With a deadline of one year to purchase the property – originally for $95,000, but reappraised at $72,500 – the group raised only $6,000 in 11 months.
In response to the situation, Bill Bryan, financial administrator for the garden saving organization’s committee, sought monetary assistance through county Supervisor Fred Wade, the Aerojet Liquid Rocket Co. and banks.
According to the July 14, 1976 edition of The Green Sheet
, Wade contributed $30,000, Aerojet assisted with a $15,000 interest-free loan and the banks made up the difference just prior to the park saving corporation’s deadline to complete the purchase of the property.
As the key moment of a July 7, 1976 ceremony held at the garden to celebrate the saving of the garden from private development, Charles’ son, Dr. Ralph Jensen, accepted a check for the property. Without that purchase, the land would have been auctioned off to the highest bidder during the following day.
Following the donation, Bryan, who during that era referred to the garden as a “little Capitol Park,” told The Sacramento Union
that the committee would hold the land title until the park district could purchase the property.
In the meantime, the district renewed its lease on the property and the park saving organization continued to raise funds for the land.

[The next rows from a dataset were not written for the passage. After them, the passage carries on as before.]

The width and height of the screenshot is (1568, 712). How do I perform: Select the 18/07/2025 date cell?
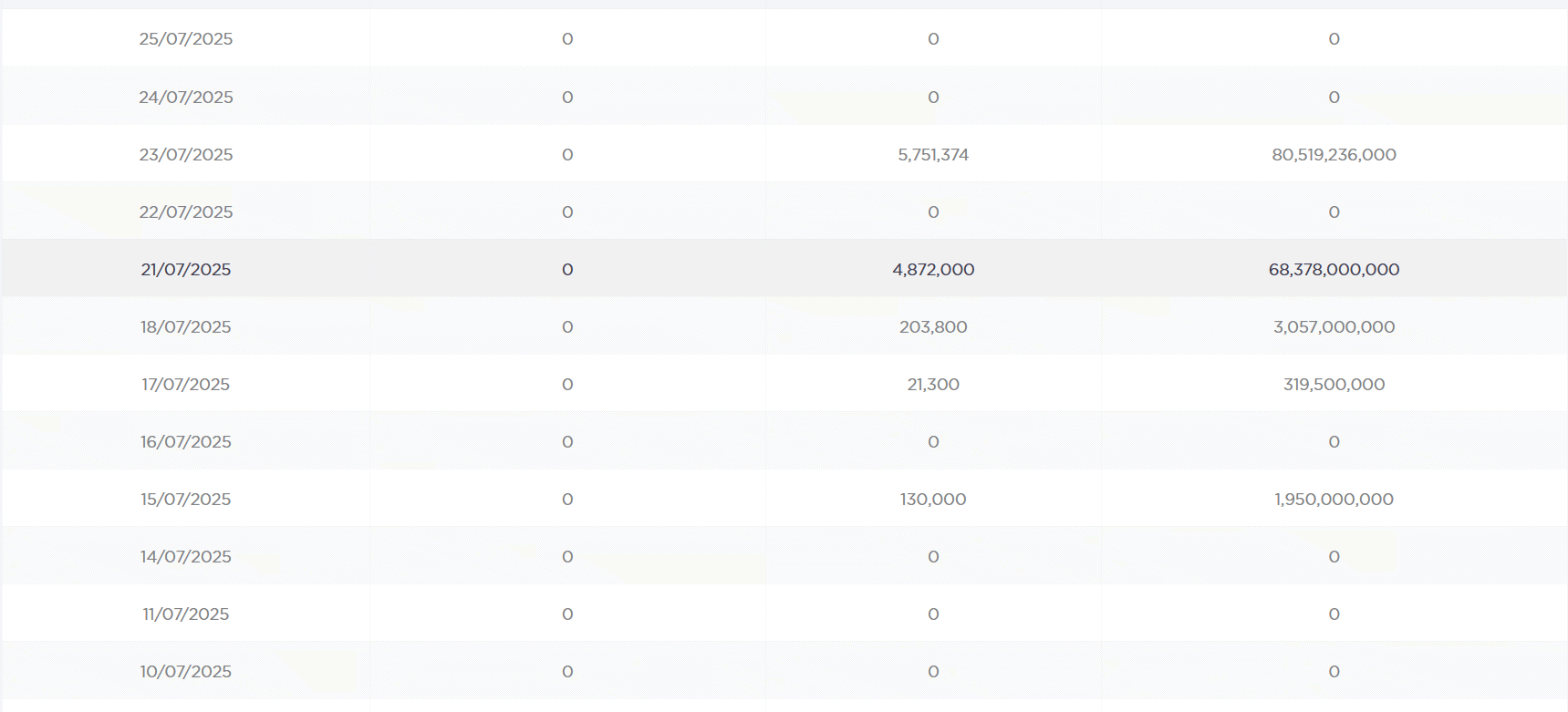185,327
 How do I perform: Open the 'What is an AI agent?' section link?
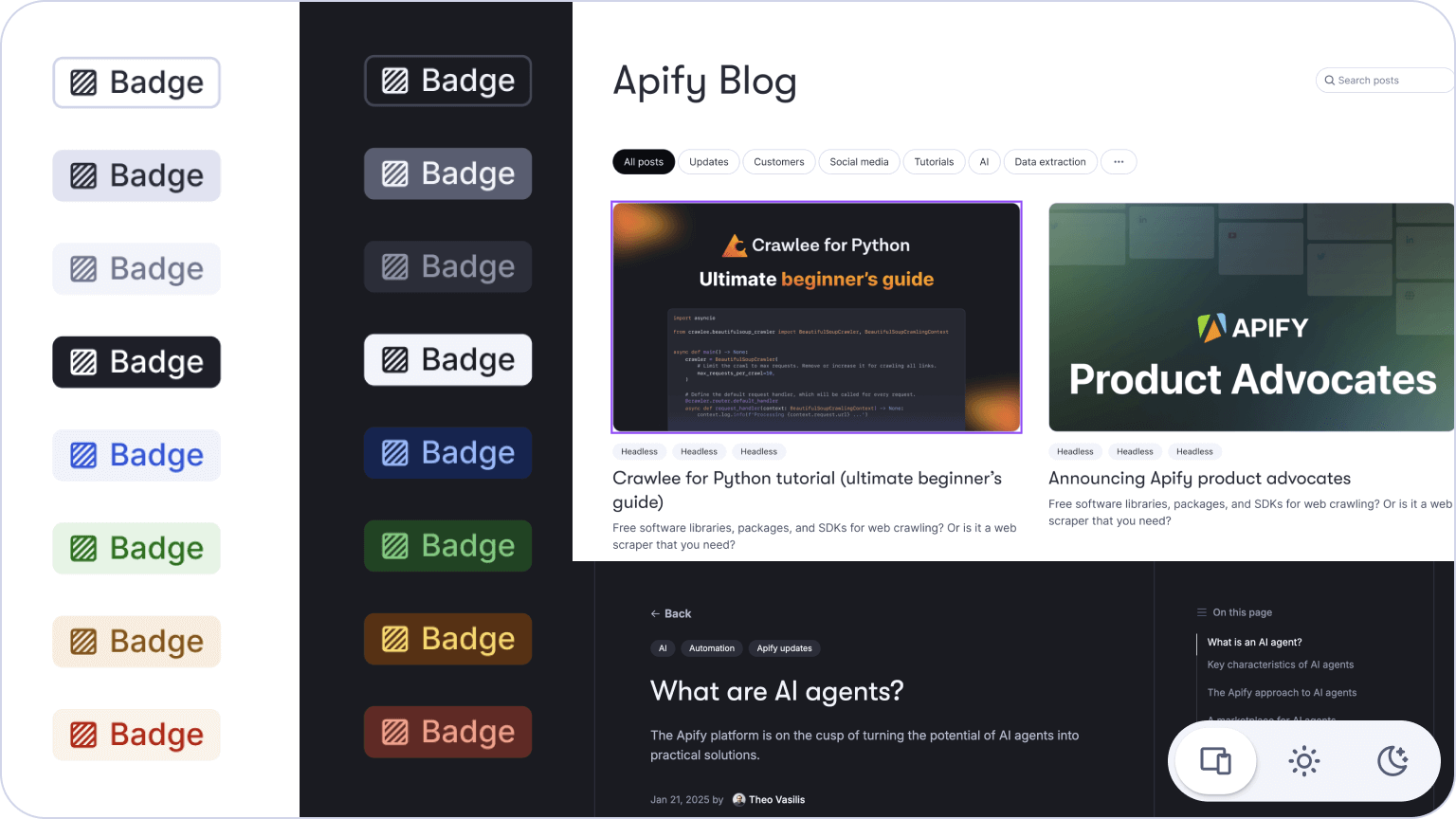click(x=1254, y=642)
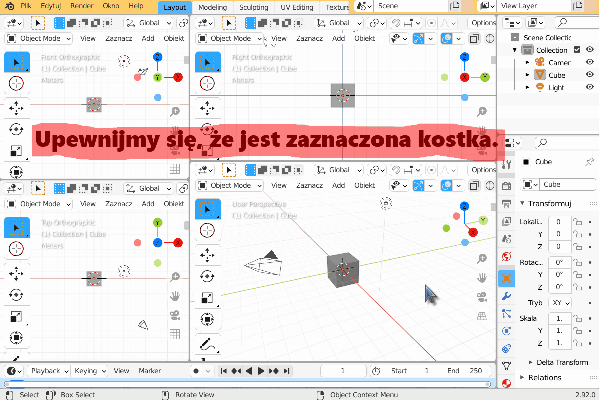Open the Object properties tab icon
Screen dimensions: 599x400
[507, 278]
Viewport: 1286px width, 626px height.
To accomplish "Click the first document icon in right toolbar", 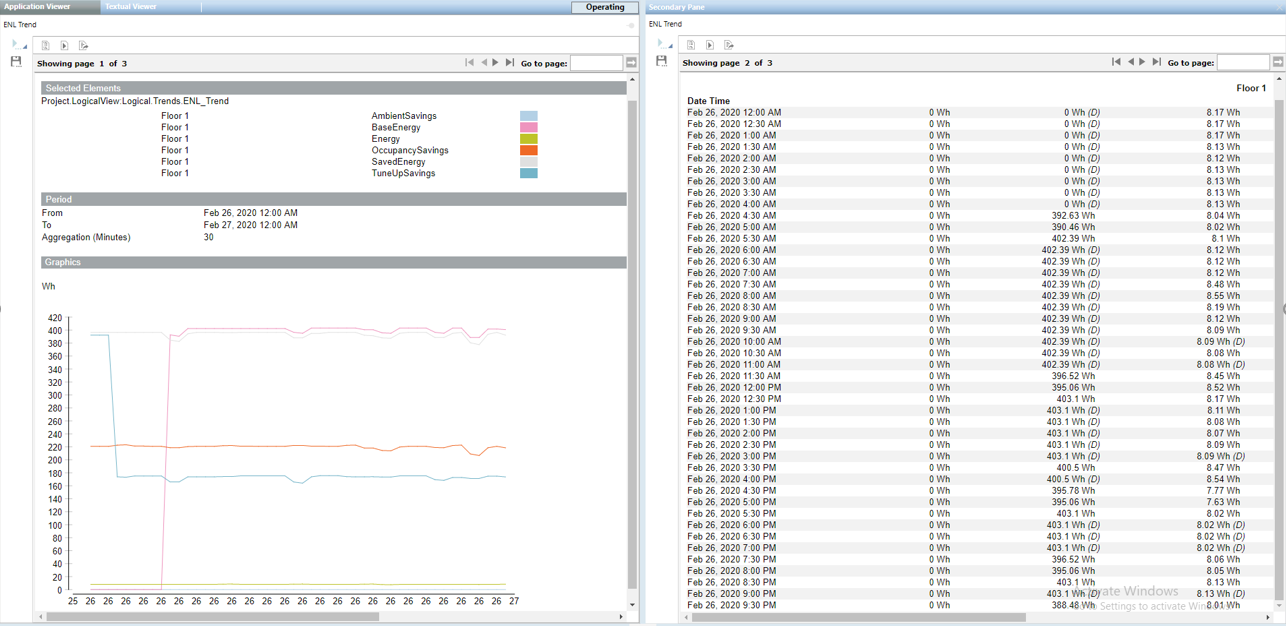I will (690, 45).
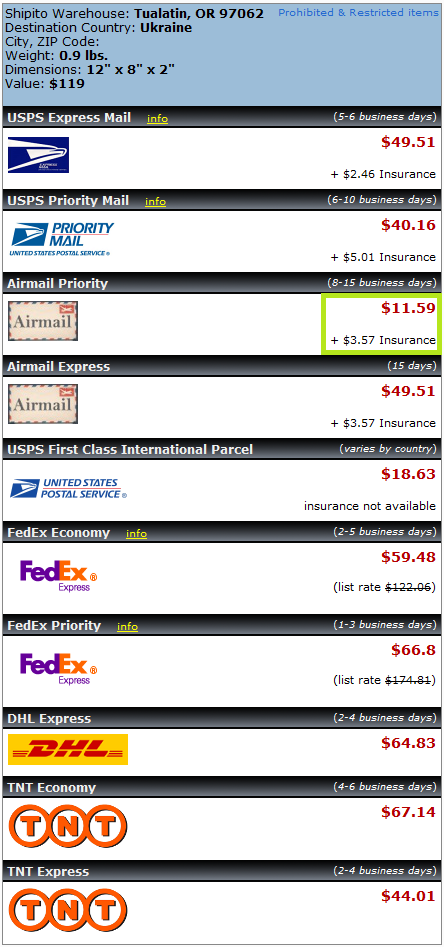
Task: Click the $44.01 TNT Express price
Action: pyautogui.click(x=408, y=896)
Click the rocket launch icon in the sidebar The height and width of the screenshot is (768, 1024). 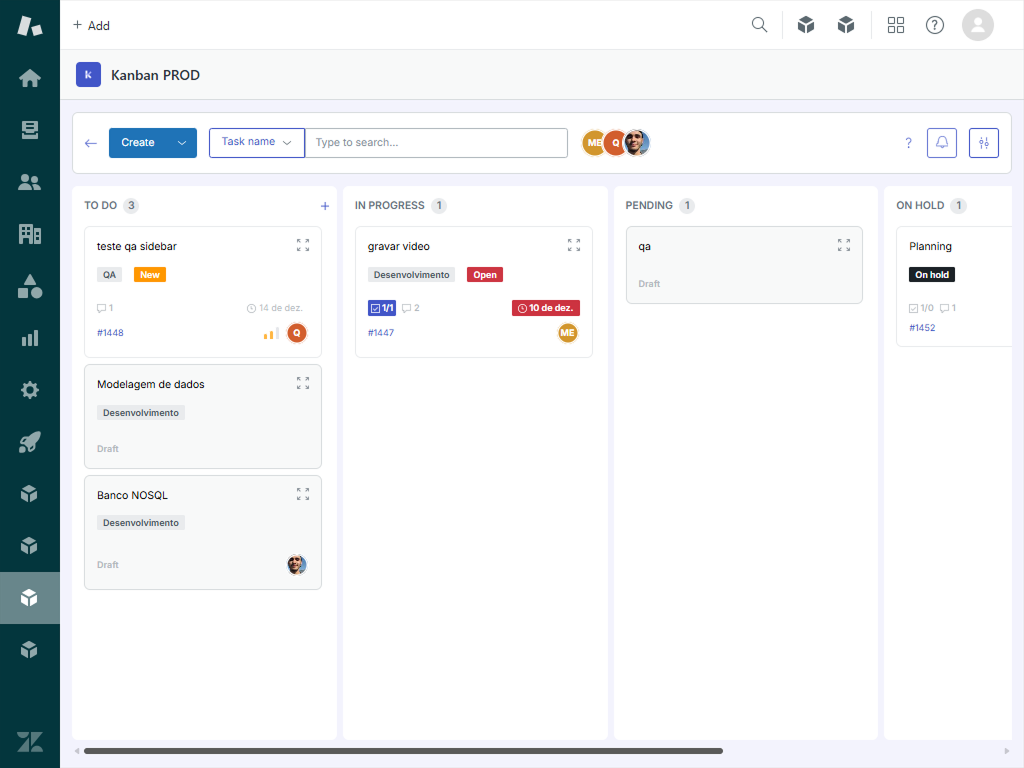click(x=29, y=441)
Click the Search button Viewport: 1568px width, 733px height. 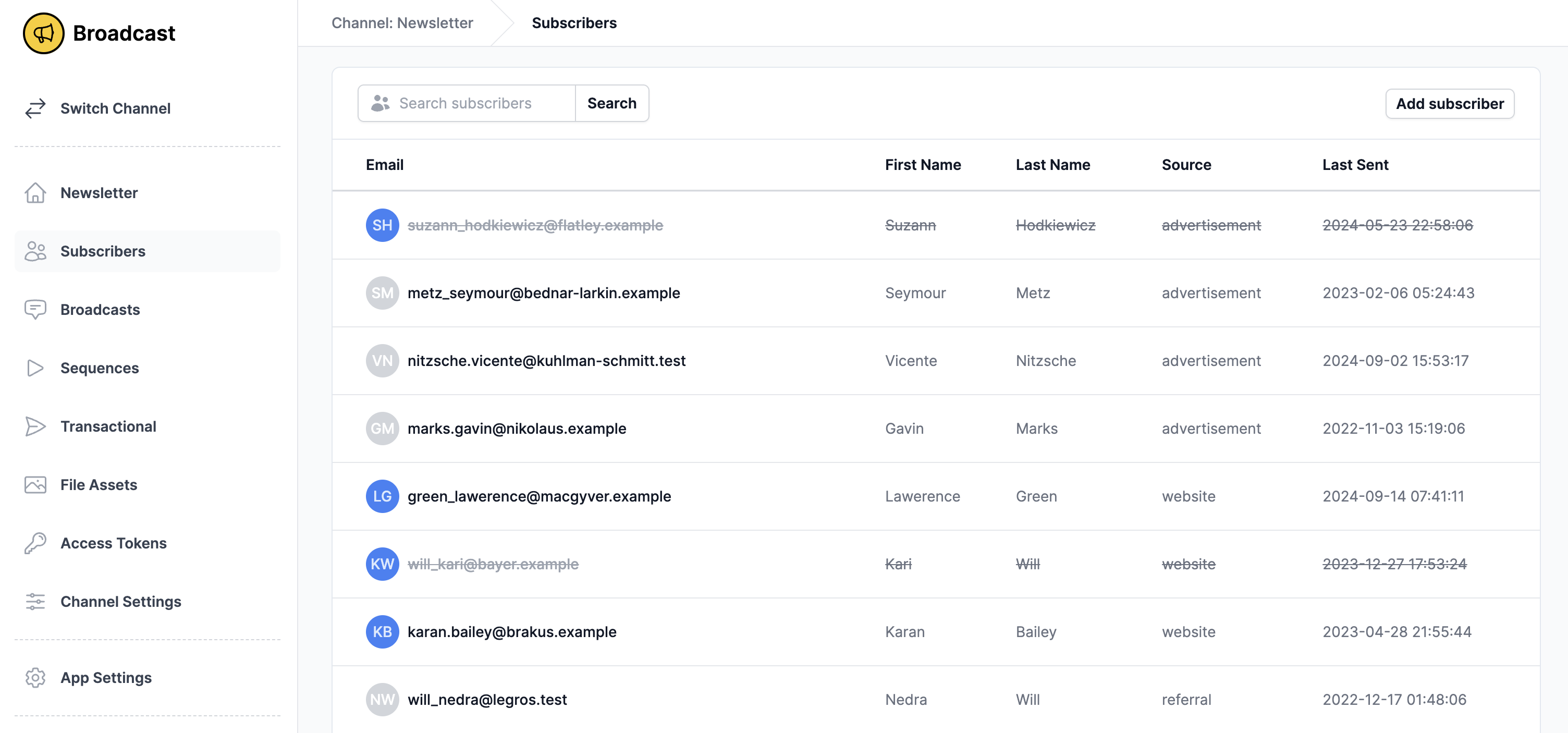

On March 17, 1977, the district’s board of directors voted, 4-1, to purchase the site from the corporation. Margaret Meyer was the lone director to vote against the purchase.
In a 1977 letter written by Wade to the Sacramento County Board of Supervisors, he mentioned that he had made a personal loan of $15,000 to the corporation, and would thus not be participating in the county board’s vote to consider the district’s request to purchase the garden property.
Although it was thought by many people to be a routine matter, the board of supervisors’ vote on the district’s resolution of intention to purchase the land was delayed from March 21 to April 4, 1977.
The delay in the voting occurred as a result of a minority report presented by Meyer in opposition of the project.
During the delay, the report, which was made without prior knowledge of the other supervisors, was reviewed by the county board.
The board later voted in favor of the park district’s motion to purchase the garden property, and the district soon afterward completed its transaction to buy the land.
Through the district’s continued ownership of the garden property, coupled with the many hours provided by volunteers of the Friends of the Jensen Botanical Garden, Charles C. Jensen’s dream continues to be kept alive.
The garden is open free-of-charge to the public daily from 8 a.m. to dusk.